Monday, May. 29, 1950
The Big Tent
The 39-story U.N. Secretariat building, on midtown Manhattan's East River shore was almost completed last week and w.ork was beginning on the 59-nation General Assembly hall that will snuggle at its base. Conservative critics had been hard on the tall Secretariat, had compared its marble and glass severity to that of a shoebox or a sandwich set on edge (TIME, June 13). They were going to be equally rocked by the swaybacked Assembly hall.
Both buildings had been designed by a distinguished international team of architects, headed by Wallace K. Harrison (who helped plan Rockefeller Center). When finished, the two would make a dramatic contrast, for while the Secretariat's skyscraper was high, thin arid rigid, the Assembly hall had the concave roof and sides of a low tarpaulin stretched from four corner posts--a difficult and perhaps inefficient construction to handle in stone. As ARCHITECTURAL FORUM put it, the Assembly building "marked an architectural shift--from emphasis on 'function' and structural logic to emphasis on form and the logic of art."
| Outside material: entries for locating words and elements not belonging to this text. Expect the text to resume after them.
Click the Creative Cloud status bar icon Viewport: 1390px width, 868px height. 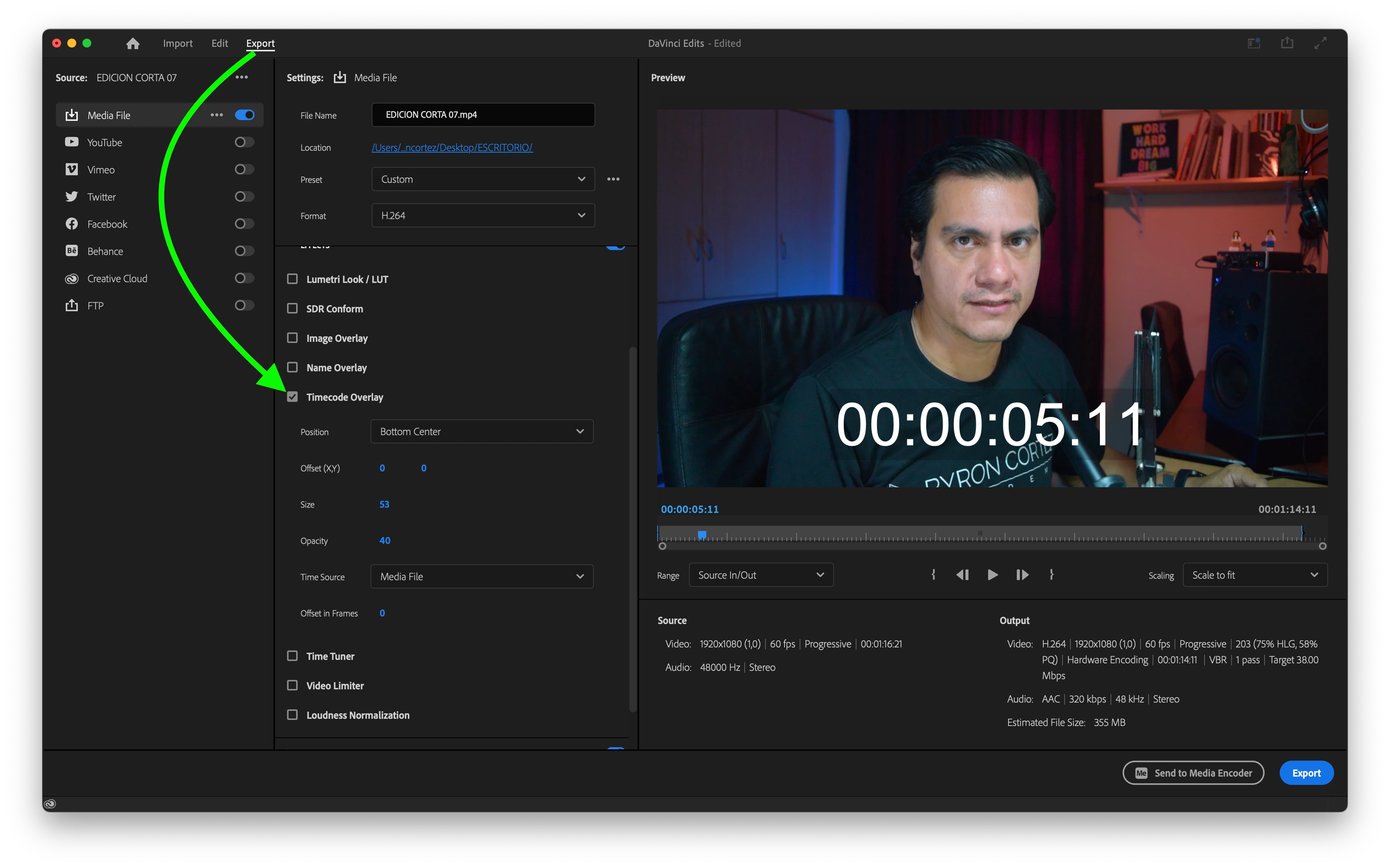(x=50, y=804)
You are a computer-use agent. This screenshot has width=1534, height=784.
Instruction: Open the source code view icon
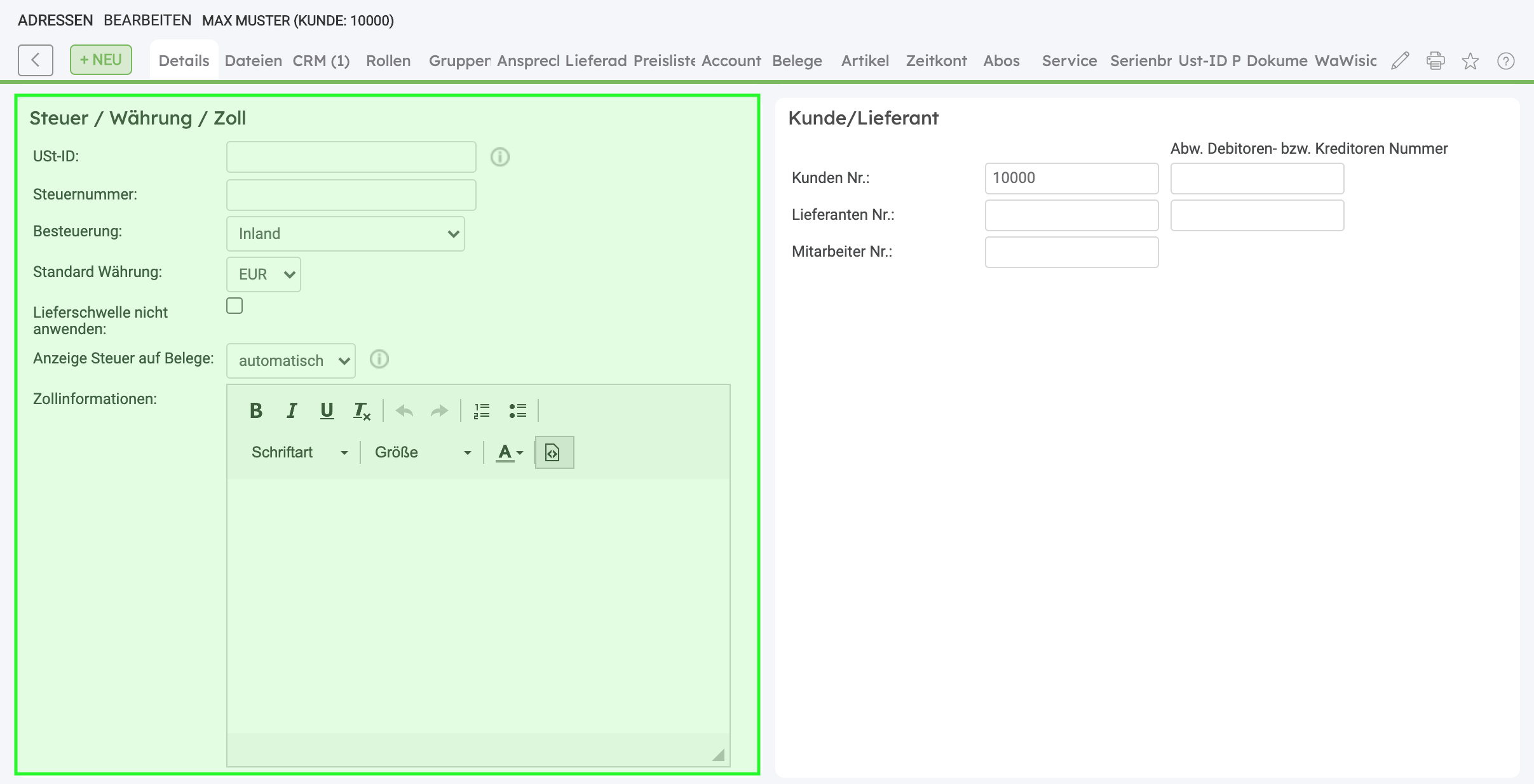pyautogui.click(x=553, y=452)
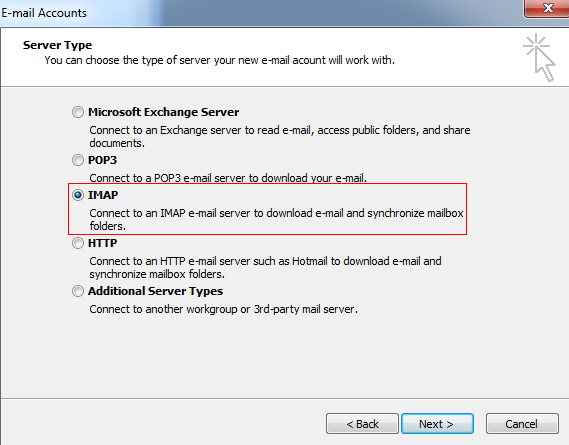Click the Microsoft Exchange Server label

tap(163, 112)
Inside, though, the Assembly building will be elaborately functional. Its central, circular meeting room, capped by a shallow dome, will have tiers of balconies, press boxes and television booths. Built to hold 850 delegates, 900 spectators and 350 reporters, it will supply everyone present with a fixed receiver for listening to translations of what goes on. Delegates' desks will have mikes as well, and a pushbutton voting system. If all goes well, U.N. delegates will be settling into their new desks by the spring of 1952.